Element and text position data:
——————————

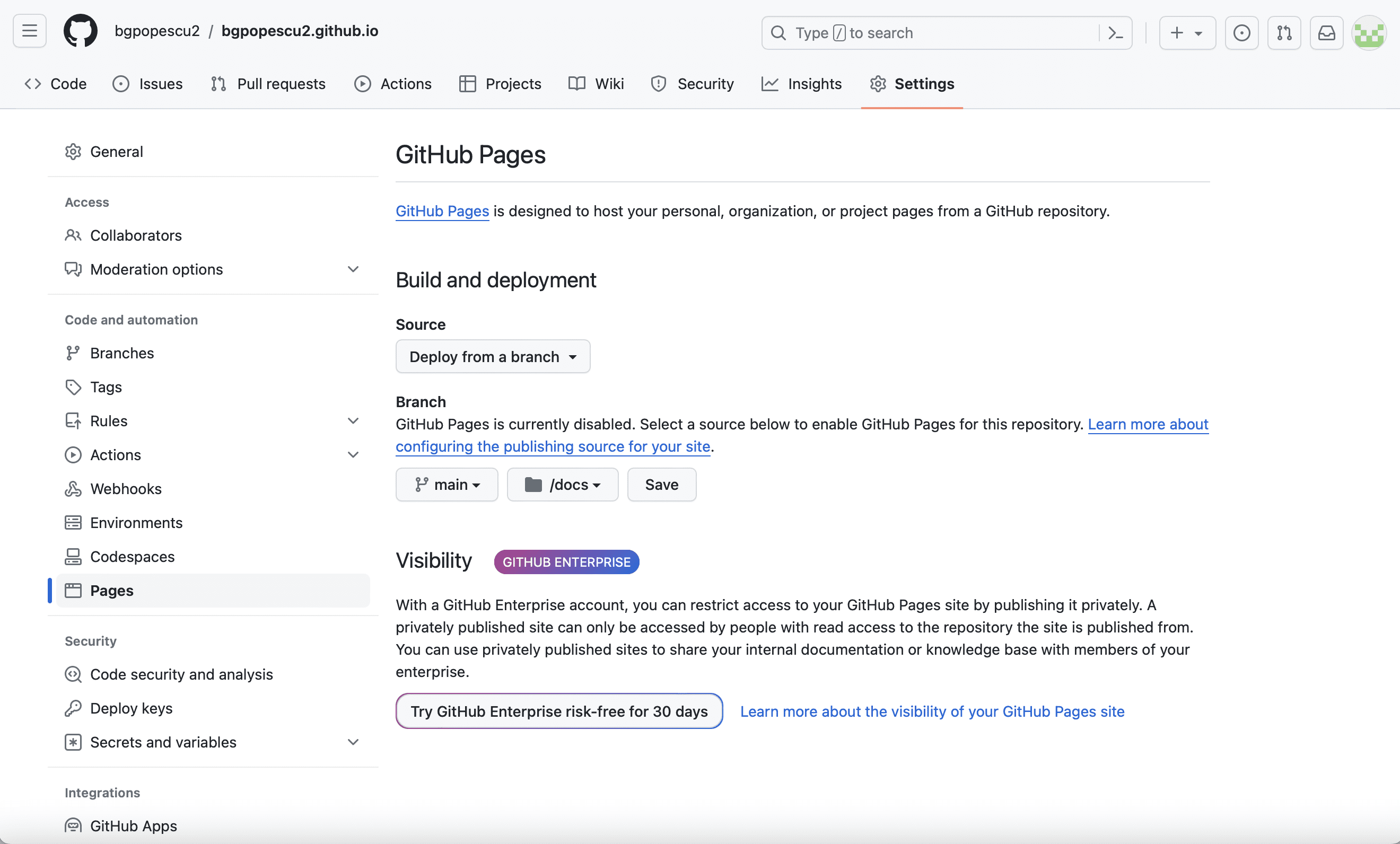Expand Moderation options in the sidebar

tap(353, 269)
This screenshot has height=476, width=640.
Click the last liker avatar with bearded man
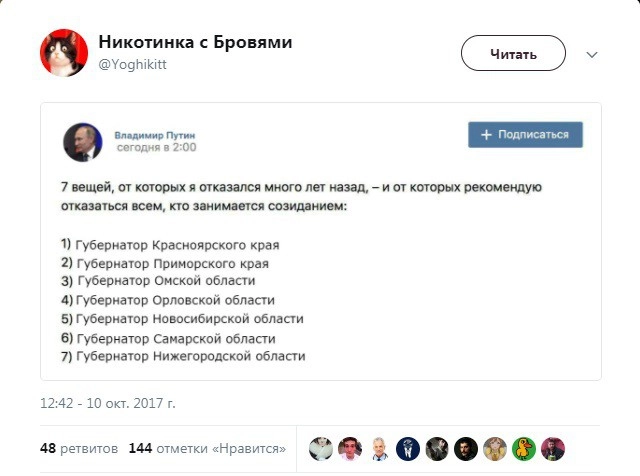(553, 448)
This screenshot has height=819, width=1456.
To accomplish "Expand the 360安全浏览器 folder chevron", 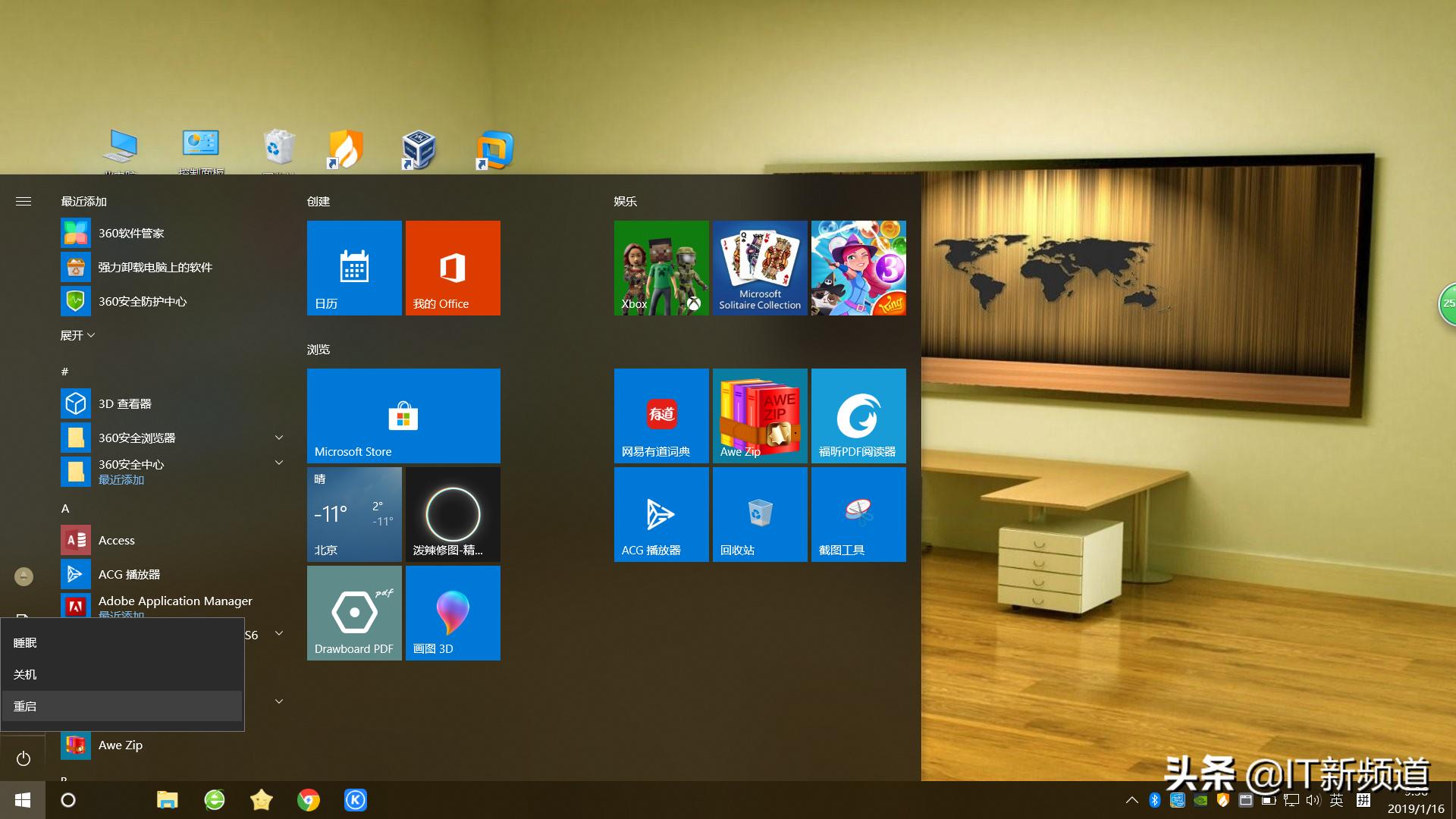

——————————

## Written task
Please edit the records by changing "screenshot" to "image" wherever it occurs, keeping everything else the same and leaving out the pictures.

## The result
Expand Moderation options in the sidebar

tap(353, 269)
This image has height=476, width=640.
Click the last liker avatar with bearded man
(553, 448)
This image has height=819, width=1456.
To accomplish "Expand the 360安全浏览器 folder chevron", 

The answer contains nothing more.